Im Hintergrund läuft derweil die Strafmaschinerie an, von Bußgeldern bis hin zu einer eventuellen Inobhutnahme. Womit natürlich die Behörden einer Wagenburgmentalität in der betroffenen Familie eher Vorschub leisten, statt den Konflikt zu deeskalieren. Denn am Anfang der Auseinandersetzung wäre es einfach gewesen, sollten die Kinder nicht aufgrund eigener Überzeugung Tests und Masken ablehnen, den Raum dafür zu öffnen, dass sie eine eigene Meinung finden und umsetzen können. Nun wurde inzwischen eine Lage geschaffen, in der eine pragmatische Lösung durch die Kinder einem Verrat am Vater gleichkäme. Dieser psychische Druck auf die Kinder ist völlig unnötig.
Wohlgemerkt, der Kern des ganzen Dramas ist die Umsetzung von Maßnahmen, deren Nutzen zweifelhaft, deren Schaden aber belegt ist. Auch wenn dieser Schaden eher im Bereich der psychischen und sozialen Folgen von Distanzgeboten und Masken zu suchen ist als im Bereich schädlicher Substanzen in den Masken selbst, wie der Vater der Kinder es vorträgt.
Vielleicht ist es ja das Protestantische, das die Berliner Behörden so hartleibig reagieren lässt. Katholiken haben mancherorts ein lockereres Verhältnis zu Regeln; man beugt sie auch mal, aus menschlicher Einsicht, schließlich kann man beichten.

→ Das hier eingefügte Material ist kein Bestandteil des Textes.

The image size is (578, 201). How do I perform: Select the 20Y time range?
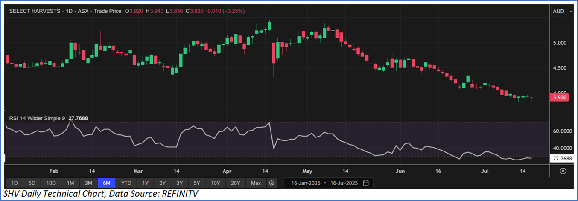coord(235,183)
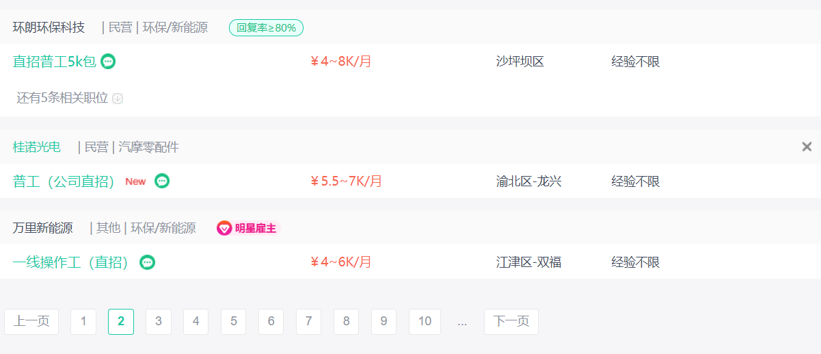Dismiss the 桂诺光电 listing with X
The image size is (821, 354).
807,147
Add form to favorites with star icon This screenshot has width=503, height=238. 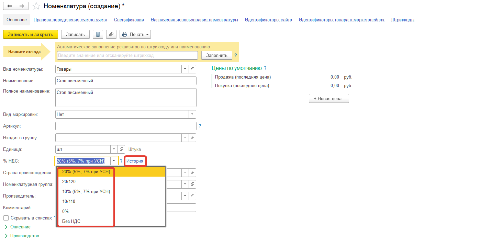point(36,6)
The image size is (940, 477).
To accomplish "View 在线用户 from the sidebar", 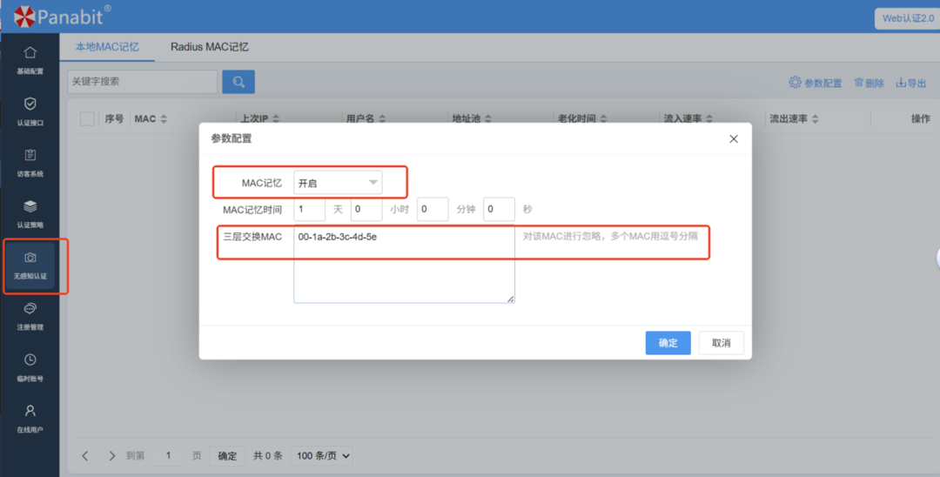I will 30,418.

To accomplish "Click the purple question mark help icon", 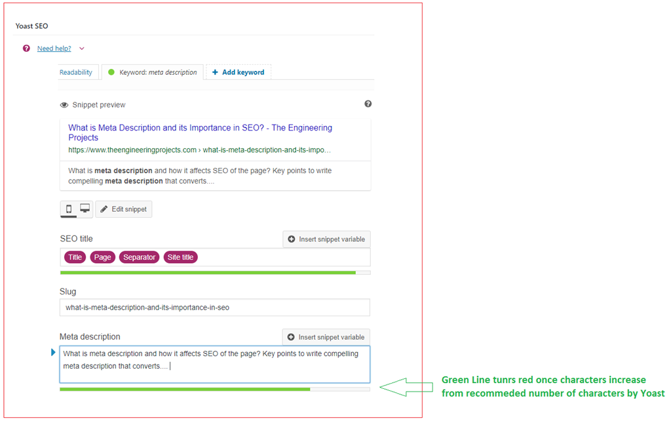I will click(x=26, y=49).
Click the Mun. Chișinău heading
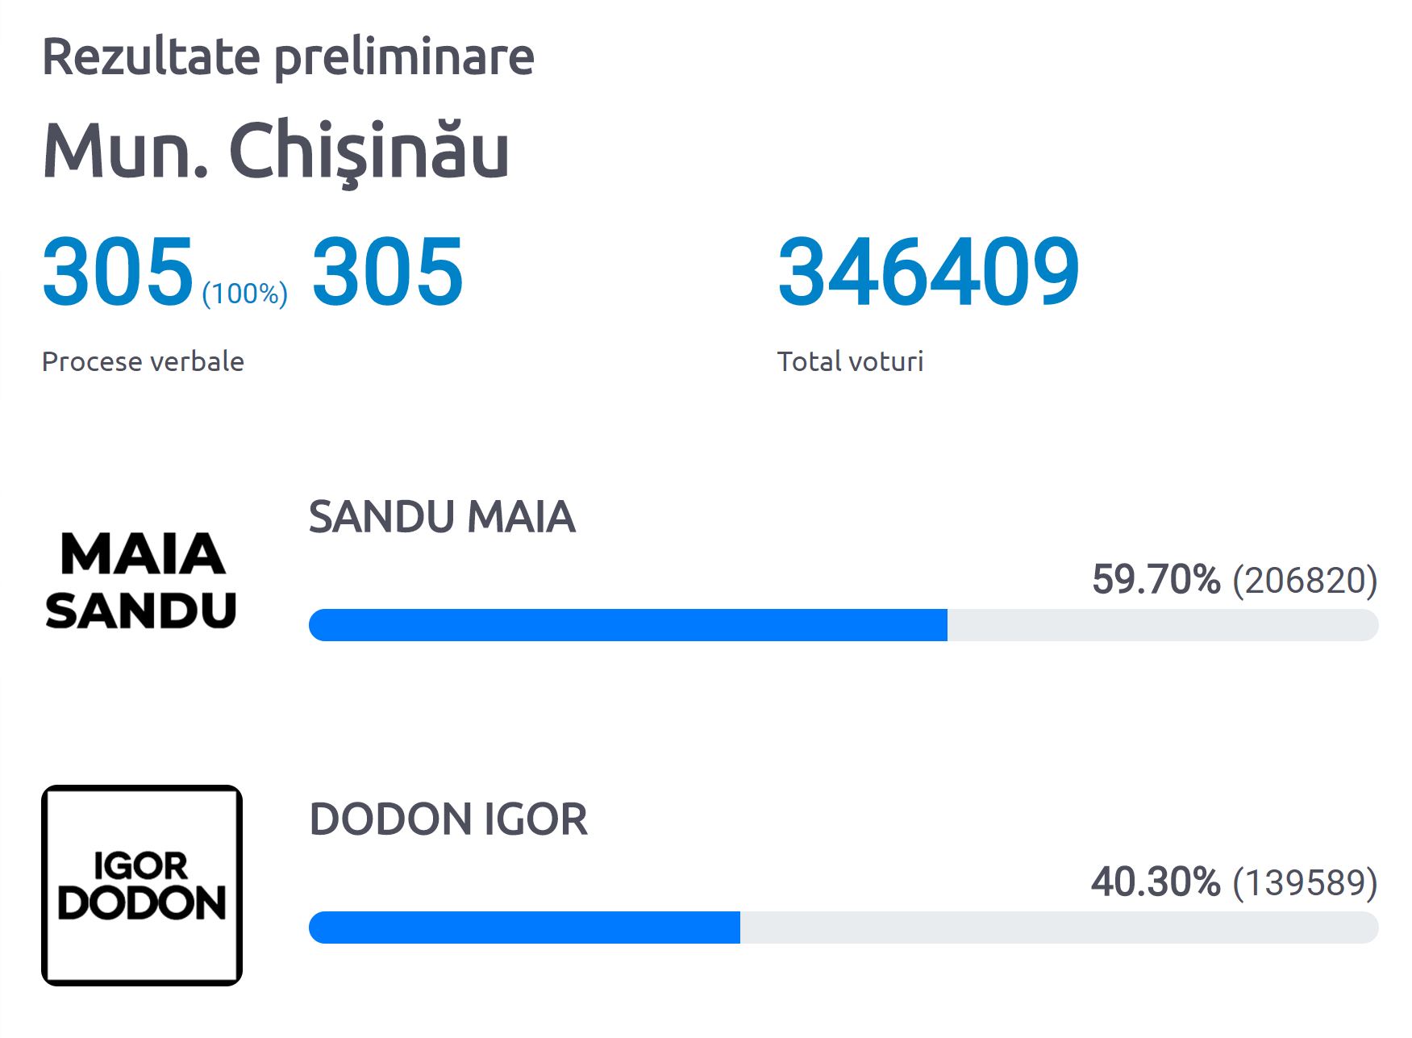This screenshot has width=1412, height=1038. pyautogui.click(x=276, y=152)
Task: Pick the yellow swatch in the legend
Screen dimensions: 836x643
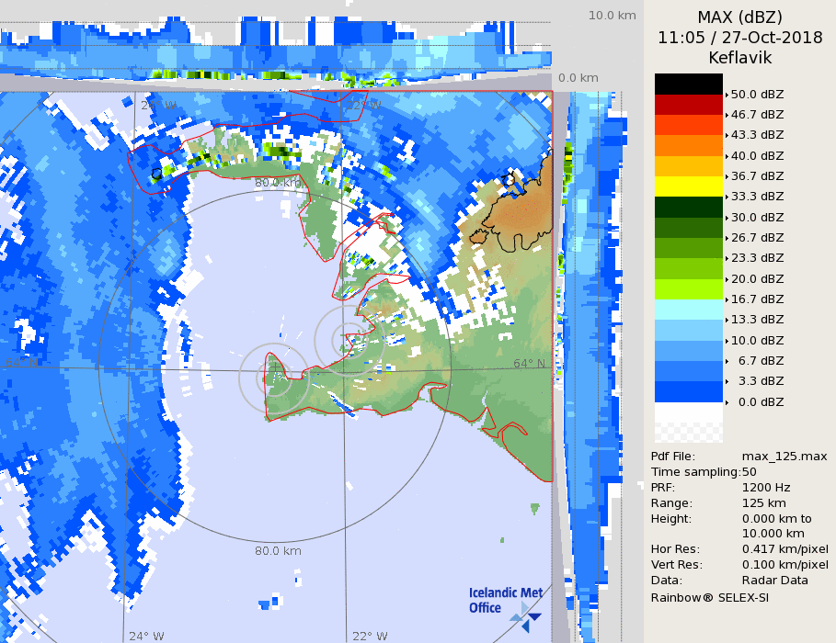Action: (688, 186)
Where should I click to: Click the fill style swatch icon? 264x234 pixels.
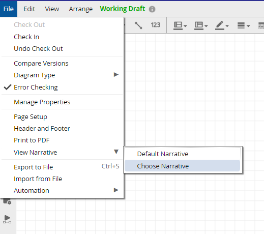click(178, 26)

Oder es ist der letzte Rest preußischen Pflichtbewusstseins, der sich ausgerechnet im strafenden, nicht im leistenden Bereich der Verwaltung festgesetzt hat.
Die Senatsverwaltung für Bildung jedenfalls, die als Landesbehörde den Schulen gegenüber weisungsbefugt ist und sie durchaus hätte anweisen können, in solchen Konfliktfällen den Ball flach zu halten, deutete schon an, da seien womöglich "Jugendamt und dann auch die Gerichte gefragt." Gerichte allerdings wären nur in einer Hinsicht gefragt: Wenn das Jugendamt einen Antrag auf Entzug des Sorgerechts stellen würde. Weil Kinder oder ihr Vater Tests und Masken ablehnen.
Der Schaden, der der Gesellschaft durch die rigide Befolgung dieser zweifelhaften Maßnahme zugefügt wird, ist weit höher als jener, der ihr dadurch entstehen könnte, dass zwei Kinder ohne Tests und Masken am Unterricht teilnehmen. Die extremen Coronamaßnahmen, die Australien verhängte, führten zu weltweitem Spott, das Land kehre zu seinen Wurzeln als Sträflingskolonie zurück. Die Flut bürokratischer Vorgaben, die dank Corona über Deutschland hereinbrach, scheint ebenso dazuzuführen, dass der preußische Untertanenstaat seine Wiedergeburt erlebt. Nur ohne die in der ursprünglichen Version durchaus vorhandene Leistungsfähigkeit.